Problem — Reproduce the records below word for word, from the first line through the line containing "will pyautogui.click(x=516, y=121).", including both of those lines.

BEGIN

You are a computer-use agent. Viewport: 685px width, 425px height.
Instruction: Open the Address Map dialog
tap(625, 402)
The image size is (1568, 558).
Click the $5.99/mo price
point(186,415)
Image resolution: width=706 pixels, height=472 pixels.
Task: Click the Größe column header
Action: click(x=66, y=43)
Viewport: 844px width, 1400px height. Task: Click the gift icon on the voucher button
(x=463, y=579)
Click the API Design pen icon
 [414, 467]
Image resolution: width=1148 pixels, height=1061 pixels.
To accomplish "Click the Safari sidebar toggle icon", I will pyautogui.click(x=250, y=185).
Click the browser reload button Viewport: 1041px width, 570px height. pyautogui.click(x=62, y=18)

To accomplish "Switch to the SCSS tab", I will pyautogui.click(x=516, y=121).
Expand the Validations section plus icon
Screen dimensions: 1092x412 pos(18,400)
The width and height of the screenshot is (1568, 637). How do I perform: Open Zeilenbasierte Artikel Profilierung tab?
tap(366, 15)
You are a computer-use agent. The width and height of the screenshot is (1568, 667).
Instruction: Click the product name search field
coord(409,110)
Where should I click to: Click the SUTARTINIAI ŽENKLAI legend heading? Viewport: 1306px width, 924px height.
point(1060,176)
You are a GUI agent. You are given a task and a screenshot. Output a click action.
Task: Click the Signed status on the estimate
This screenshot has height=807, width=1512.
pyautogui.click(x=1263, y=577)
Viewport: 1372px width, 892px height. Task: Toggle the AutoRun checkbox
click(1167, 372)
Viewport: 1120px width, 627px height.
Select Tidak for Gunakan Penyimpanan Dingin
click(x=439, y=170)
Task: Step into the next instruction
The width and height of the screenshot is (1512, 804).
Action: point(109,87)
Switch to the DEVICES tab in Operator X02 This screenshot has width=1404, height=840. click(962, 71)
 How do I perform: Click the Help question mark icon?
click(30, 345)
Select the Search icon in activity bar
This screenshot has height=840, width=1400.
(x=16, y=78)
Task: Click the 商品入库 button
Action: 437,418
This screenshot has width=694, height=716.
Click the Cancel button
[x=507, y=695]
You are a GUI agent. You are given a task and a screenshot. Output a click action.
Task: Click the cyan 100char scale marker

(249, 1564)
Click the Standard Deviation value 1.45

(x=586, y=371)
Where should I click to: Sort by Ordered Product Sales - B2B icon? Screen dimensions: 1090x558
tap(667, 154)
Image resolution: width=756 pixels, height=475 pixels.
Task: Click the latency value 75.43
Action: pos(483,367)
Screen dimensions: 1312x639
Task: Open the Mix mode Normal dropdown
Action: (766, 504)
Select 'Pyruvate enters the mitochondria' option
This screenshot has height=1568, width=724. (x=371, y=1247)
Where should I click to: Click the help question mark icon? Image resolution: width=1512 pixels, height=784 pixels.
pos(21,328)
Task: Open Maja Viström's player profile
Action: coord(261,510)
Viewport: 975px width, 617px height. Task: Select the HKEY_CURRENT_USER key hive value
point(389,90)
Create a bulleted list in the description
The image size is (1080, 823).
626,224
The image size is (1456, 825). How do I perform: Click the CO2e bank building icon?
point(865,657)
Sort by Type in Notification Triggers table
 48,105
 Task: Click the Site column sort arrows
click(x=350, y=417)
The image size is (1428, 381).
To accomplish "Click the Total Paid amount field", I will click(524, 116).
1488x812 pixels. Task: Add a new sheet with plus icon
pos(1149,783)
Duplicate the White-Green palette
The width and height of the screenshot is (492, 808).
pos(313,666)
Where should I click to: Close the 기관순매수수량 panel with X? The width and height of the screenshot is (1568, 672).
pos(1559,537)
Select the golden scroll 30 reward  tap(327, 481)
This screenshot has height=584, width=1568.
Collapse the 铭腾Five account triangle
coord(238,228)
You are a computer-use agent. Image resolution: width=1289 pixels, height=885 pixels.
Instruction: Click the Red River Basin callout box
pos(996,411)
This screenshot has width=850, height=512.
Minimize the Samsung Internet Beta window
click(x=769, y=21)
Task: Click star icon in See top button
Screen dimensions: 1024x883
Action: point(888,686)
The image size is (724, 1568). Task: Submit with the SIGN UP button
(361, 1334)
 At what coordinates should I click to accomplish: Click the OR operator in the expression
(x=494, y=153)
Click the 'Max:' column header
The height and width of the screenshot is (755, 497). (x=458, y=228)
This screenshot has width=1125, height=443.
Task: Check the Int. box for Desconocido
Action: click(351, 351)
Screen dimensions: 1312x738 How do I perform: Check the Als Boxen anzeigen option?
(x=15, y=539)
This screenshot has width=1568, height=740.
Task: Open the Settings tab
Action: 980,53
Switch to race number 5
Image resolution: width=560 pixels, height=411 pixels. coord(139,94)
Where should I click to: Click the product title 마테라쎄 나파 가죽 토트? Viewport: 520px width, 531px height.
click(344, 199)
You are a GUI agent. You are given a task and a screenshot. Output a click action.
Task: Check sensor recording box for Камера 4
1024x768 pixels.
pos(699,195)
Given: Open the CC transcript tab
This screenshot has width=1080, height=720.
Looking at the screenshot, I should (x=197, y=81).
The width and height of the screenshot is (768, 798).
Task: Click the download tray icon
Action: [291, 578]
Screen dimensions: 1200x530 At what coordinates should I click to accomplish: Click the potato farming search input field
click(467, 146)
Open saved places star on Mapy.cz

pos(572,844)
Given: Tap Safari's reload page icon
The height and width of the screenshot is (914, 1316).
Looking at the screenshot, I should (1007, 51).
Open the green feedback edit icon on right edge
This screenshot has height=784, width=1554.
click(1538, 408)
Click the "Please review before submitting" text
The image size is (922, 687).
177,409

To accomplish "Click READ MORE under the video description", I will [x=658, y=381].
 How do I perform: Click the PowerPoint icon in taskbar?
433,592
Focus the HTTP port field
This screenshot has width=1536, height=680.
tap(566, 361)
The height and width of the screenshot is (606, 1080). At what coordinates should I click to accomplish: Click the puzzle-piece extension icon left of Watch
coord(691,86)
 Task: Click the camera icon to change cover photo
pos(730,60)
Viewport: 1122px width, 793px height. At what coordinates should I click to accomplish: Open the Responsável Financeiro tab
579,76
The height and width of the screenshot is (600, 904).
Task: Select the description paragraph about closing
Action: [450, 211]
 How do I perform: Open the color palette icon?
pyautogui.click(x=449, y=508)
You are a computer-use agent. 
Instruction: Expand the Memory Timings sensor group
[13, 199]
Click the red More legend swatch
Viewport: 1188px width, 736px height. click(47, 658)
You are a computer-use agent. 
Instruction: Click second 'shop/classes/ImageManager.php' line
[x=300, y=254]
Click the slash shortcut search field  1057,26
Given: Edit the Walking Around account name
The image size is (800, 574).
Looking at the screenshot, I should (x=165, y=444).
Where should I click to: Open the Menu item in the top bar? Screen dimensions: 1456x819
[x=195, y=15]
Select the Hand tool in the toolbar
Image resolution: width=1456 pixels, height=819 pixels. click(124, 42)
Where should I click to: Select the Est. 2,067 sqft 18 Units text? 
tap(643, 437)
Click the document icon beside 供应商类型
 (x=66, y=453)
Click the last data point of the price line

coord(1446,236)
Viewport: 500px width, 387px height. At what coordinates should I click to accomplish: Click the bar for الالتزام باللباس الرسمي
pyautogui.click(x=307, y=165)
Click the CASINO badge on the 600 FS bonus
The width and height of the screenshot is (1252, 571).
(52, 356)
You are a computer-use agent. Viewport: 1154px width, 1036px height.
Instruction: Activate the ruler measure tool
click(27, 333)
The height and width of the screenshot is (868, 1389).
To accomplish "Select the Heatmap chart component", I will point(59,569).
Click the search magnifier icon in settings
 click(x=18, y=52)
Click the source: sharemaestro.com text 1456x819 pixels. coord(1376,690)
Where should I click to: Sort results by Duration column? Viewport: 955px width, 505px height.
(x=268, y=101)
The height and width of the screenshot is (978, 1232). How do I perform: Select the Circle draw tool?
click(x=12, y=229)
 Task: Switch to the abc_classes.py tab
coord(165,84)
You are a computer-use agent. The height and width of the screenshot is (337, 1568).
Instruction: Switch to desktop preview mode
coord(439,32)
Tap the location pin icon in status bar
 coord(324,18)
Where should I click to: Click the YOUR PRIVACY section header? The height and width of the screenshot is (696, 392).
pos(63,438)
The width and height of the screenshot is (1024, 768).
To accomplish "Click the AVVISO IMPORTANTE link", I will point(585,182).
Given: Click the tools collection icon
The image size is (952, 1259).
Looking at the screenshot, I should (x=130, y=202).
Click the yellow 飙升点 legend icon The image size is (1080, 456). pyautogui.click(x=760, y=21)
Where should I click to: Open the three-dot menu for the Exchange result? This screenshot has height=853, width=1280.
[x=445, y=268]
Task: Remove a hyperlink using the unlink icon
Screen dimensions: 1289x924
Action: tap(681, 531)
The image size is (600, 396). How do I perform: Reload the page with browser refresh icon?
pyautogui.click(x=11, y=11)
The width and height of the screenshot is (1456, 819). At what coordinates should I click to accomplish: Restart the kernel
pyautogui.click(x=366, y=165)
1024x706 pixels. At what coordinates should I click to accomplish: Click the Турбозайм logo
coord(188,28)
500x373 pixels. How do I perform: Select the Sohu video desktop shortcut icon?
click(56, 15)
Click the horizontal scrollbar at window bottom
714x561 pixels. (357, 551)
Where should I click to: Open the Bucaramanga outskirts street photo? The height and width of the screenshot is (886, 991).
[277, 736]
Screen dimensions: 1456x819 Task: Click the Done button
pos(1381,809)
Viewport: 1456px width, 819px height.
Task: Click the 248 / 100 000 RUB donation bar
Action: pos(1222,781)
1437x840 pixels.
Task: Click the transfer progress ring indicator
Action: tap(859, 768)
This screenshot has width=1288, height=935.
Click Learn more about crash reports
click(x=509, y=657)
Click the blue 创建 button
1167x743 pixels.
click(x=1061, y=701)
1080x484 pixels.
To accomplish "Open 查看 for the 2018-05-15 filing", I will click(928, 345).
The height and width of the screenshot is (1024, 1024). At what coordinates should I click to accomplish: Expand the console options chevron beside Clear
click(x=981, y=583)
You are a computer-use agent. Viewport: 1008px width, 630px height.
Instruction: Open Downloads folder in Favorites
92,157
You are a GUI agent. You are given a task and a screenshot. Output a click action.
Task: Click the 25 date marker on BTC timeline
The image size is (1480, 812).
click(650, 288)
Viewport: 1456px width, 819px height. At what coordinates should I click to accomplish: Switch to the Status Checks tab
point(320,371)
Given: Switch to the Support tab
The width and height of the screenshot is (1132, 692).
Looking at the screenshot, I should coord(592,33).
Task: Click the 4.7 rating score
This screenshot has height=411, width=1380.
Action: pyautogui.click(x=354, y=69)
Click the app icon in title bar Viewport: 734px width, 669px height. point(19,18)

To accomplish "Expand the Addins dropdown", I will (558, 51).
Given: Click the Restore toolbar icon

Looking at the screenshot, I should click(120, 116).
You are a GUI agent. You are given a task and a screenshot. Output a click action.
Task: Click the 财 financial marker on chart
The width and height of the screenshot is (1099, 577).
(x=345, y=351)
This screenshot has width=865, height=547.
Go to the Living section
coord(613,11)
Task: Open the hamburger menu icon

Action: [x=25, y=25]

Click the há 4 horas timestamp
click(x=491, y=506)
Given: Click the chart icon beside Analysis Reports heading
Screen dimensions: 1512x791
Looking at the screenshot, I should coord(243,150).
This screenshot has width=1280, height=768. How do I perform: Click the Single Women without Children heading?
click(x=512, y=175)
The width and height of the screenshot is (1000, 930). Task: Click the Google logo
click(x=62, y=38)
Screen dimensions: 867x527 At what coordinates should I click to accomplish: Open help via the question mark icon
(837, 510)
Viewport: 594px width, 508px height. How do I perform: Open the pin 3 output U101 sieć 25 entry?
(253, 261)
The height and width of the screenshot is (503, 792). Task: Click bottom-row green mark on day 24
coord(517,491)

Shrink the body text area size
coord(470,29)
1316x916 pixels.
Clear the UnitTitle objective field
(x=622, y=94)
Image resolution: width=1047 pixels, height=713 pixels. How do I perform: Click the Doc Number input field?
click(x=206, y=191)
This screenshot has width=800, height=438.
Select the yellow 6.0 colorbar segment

END

Problem solution —
You are a computer-use agent. Viewport: 685px width, 425px height.
Instruction: Open the Address Map dialog
tap(625, 402)
The image size is (1568, 558).
Click the $5.99/mo price
point(186,415)
Image resolution: width=706 pixels, height=472 pixels.
Task: Click the Größe column header
Action: click(x=66, y=43)
Viewport: 844px width, 1400px height. Task: Click the gift icon on the voucher button
(x=463, y=579)
Click the API Design pen icon
 [414, 467]
Image resolution: width=1148 pixels, height=1061 pixels.
To accomplish "Click the Safari sidebar toggle icon", I will pyautogui.click(x=250, y=185).
Click the browser reload button Viewport: 1041px width, 570px height. pyautogui.click(x=62, y=18)

To accomplish "Switch to the SCSS tab", I will pyautogui.click(x=516, y=121).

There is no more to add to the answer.